Dozens of protesters were wounded on Sunday after police dispersed a pro-reform protest in Casablanca, Morocco's largest city. The violence comes on the heels of King Mohammed VI's promises of sweeping democratic reforms.
AFP - Dozens of protesters were injured, some seriously, Sunday during a clash with security forces who tried to storm the headquarters of a left-wing party in Casablanca, witnesses and and reporters said.
The protesters had sought refuge in the offices of the Unified Socialist Party (PSU) after the security forces broke up a peaceful demonstration calling for political reforms.
A violent confrontation ensued during which a reporter said he witnessed police beating a pregnant woman and some young girls. "It was unusually violent," he said.

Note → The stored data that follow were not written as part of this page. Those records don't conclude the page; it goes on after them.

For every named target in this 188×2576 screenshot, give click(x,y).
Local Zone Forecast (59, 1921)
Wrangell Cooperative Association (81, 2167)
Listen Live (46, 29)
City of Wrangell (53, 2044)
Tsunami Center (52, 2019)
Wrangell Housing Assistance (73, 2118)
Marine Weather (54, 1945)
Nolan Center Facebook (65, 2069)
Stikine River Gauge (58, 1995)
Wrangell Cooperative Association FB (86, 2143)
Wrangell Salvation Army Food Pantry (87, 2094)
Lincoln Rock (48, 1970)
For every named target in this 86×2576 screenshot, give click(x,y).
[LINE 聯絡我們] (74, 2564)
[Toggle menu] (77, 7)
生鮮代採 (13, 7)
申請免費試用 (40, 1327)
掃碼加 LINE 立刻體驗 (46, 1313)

"We were meeting in the political office and were about to publish a communique praising the king's speech last Wednesday when the security forces tried to break in," Mohamed Bouaziz, a PSU leader, told AFP.
"The Casablanca governor gave the order," he said. "I consider this a serious political mistake and an action directed against His Majesty (King Mohammed VI), who promised to strengthen individual freedoms."

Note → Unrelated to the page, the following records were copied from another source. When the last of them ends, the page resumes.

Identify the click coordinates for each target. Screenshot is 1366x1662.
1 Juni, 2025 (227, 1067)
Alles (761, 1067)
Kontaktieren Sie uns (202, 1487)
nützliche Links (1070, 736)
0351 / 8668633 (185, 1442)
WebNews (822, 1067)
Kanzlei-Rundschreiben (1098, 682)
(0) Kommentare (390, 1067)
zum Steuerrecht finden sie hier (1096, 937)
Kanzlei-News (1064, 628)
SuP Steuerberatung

Earlier, security forces sealed off Mohammed V Square, the site of most demonstrations in the city, and forcefully kept protesters and pedestrians away, an AFP journalist and witnesses said.
The activists were from the Islamist Justice and Charity movement, which is banned but tolerated in Morocco and is one of the north African country's most important political parties.

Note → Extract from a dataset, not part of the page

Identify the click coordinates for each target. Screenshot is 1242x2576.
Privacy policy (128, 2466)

King Mohammed VI on Wednesday announced sweeping democratic reforms including an elected prime minister and broader personal freedoms in his first speech to the nation since demonstrations on February 20 calling for democratisation and less corruption.
The Moroccan press on Friday described the promised reforms, announced amid popular uprisings rocking the Arab world, as "historic" while speculating over the future of some members of the king's entourage.